Task to carry out:
Pick out each line below containing "agent".

Exercise data:
==================================================

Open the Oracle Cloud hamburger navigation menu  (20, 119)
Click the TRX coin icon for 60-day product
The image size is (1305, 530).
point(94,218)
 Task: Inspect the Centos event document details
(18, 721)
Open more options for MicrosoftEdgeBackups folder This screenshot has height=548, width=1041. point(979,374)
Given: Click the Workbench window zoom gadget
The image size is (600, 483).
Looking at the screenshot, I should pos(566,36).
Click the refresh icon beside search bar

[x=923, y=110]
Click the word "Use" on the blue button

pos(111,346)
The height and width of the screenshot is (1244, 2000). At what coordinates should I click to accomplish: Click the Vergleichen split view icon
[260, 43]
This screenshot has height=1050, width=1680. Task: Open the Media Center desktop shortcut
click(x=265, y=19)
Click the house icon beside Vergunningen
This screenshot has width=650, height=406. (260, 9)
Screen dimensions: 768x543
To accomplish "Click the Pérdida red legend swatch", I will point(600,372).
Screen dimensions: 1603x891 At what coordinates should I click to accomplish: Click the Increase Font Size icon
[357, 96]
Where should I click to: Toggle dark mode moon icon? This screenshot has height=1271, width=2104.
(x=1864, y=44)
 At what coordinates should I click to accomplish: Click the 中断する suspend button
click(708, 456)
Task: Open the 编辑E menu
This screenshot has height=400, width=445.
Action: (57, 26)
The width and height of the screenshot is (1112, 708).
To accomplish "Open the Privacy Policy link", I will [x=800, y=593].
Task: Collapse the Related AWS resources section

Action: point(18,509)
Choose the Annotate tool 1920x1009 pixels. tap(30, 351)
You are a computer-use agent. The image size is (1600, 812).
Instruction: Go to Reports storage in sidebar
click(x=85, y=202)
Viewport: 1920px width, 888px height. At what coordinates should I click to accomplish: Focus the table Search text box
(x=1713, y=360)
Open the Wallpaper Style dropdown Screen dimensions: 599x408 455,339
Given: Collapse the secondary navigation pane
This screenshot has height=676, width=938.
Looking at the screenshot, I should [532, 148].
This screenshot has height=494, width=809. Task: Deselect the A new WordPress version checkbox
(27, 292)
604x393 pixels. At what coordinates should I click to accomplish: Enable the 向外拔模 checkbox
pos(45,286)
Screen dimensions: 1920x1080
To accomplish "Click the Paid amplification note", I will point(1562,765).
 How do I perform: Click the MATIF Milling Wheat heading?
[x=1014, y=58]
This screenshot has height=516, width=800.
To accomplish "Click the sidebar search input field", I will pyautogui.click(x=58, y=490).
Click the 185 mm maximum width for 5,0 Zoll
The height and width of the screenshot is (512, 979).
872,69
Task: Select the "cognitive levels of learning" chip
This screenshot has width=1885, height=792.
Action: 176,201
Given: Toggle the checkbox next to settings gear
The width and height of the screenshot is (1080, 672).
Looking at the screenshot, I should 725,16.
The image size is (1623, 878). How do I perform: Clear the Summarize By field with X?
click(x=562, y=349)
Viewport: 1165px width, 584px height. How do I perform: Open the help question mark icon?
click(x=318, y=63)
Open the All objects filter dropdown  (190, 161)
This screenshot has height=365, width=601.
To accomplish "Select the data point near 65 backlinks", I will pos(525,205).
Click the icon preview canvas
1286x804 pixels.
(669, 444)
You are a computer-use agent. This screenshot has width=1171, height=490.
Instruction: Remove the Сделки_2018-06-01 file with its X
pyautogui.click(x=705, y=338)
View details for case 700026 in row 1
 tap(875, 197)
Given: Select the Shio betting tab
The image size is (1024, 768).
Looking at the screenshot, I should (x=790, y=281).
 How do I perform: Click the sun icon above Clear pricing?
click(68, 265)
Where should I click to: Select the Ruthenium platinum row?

==================================================

Written answer:
You are a computer-use agent. The image size is (1600, 812).
You are a computer-use agent. This screenshot has width=1171, height=490.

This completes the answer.